During fiscal year 2009, 99.5 percent of unemployment benefit applications sampled for timeliness and 99.34 percent of sickness benefit applications processed met the RRB’s standard. Average processing times for unemployment and sickness benefit applications were 0.4 and 3 days, respectively.

In addition, 99.8 percent of subsequent claims processed for unemployment and sickness benefits met the RRB’s standard for fiscal year 2009. The average processing time for claims was 4 days.

The agency’s goals for processing unemployment and sickness applications in fiscal year 2009 were 99.5 percent timely for unemployment applications and 99.25 percent timely for sickness applications. The payment or decision goal for subsequent claims was 99.8 percent timeliness.

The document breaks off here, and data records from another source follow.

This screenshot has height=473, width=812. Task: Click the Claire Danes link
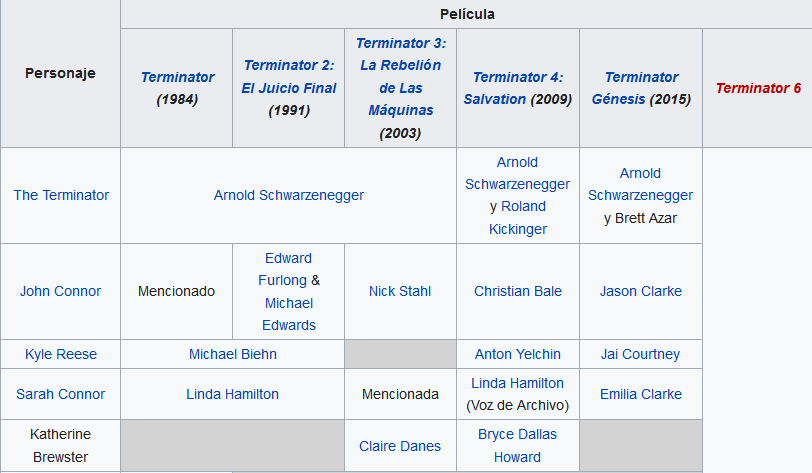click(400, 446)
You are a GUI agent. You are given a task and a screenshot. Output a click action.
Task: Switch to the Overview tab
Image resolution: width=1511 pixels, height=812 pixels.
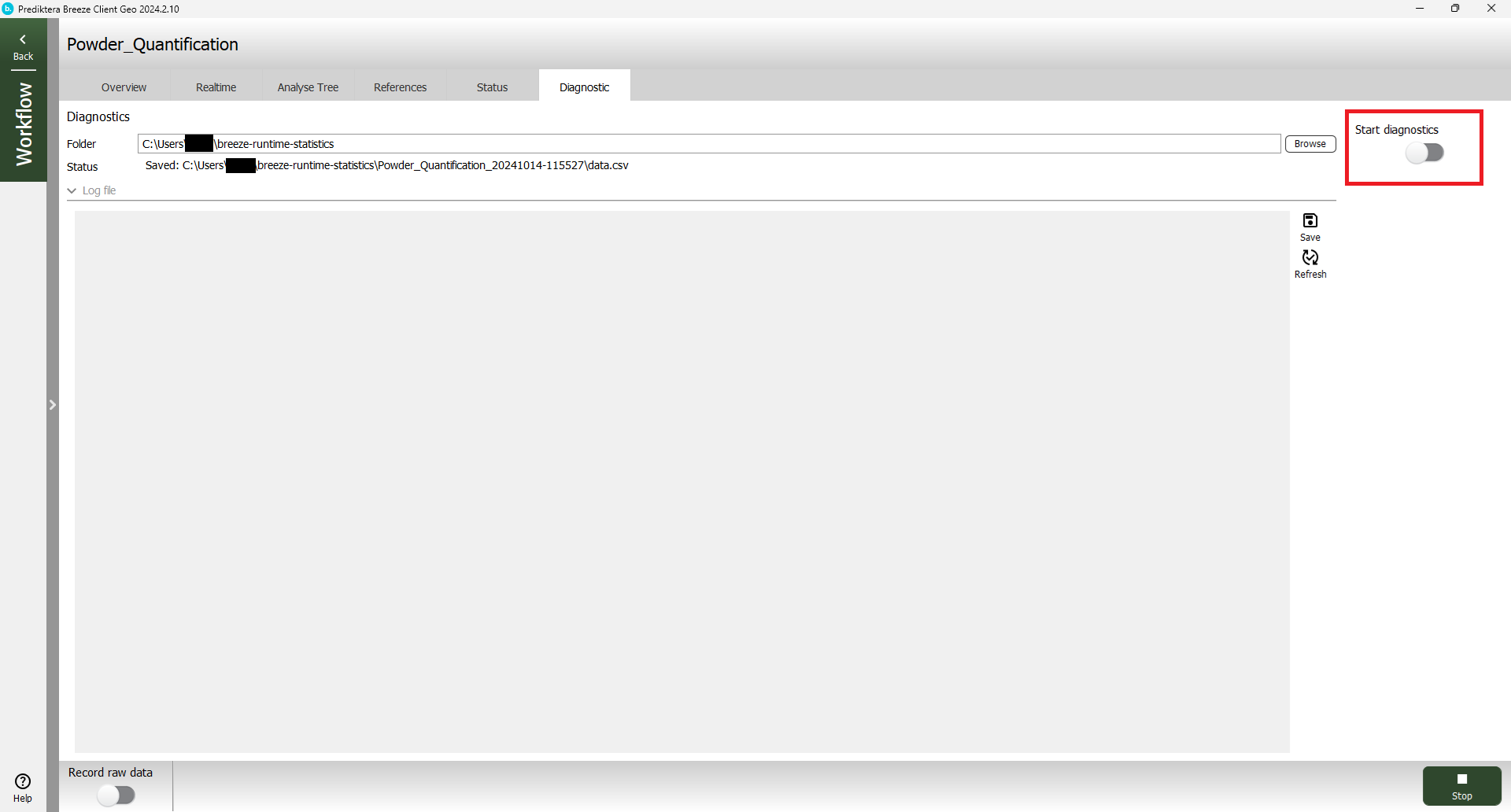pos(124,87)
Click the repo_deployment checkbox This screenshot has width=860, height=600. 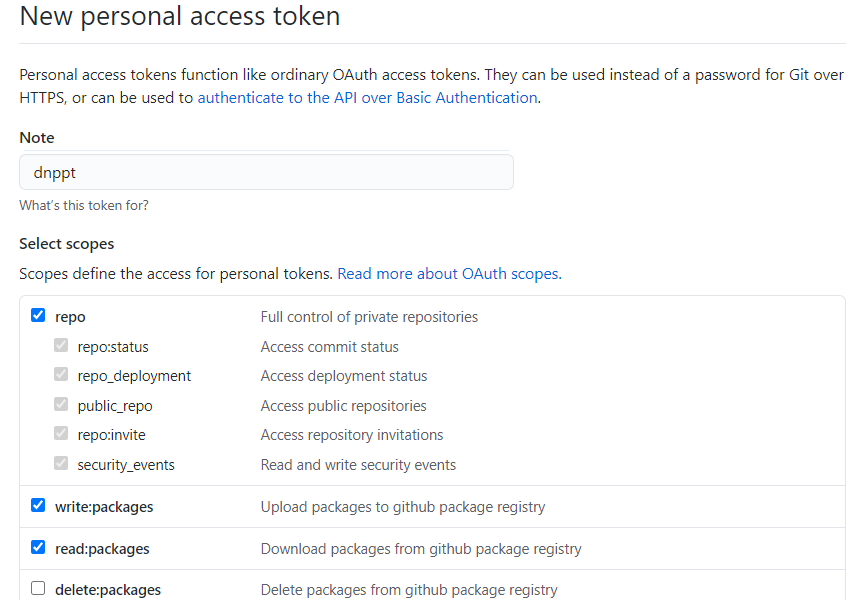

7. How did the RRB’s performance in meeting its standards in fiscal year 2009 compare to its performance in fiscal year 2008?

Fiscal year 2009 performance met or exceeded fiscal year 2008 performance in the areas of employee and spouse applications (whether filed in advance or not), initial survivor applications, spouse to survivor conversions, lump-sum death benefits, unemployment and sick
ness benefit applications and claims, and disability payments. Average processing times in fiscal year 2009 equaled or improved fiscal year 2008 processing times in the areas of unemployment benefit applications and unemployment and sickness benefit claims. Also, for fiscal year 2009, the agency met or exceeded all of the customer service performance goals it had set for the year in its Annual Performance Plan with the exception of disability applications.

8. Can beneficiaries provide feedback to the RRB about the service they receive?

A Customer Assessment Survey form is available in every field office allowing beneficiaries to evaluate the service they received and suggest how the agency can improve its service. Persons not satisfied with the service they received may contact the manager of the office with which they have been dealing.

(The preceding release was issued by the Railroad Retirement Board on January 20, 2010.)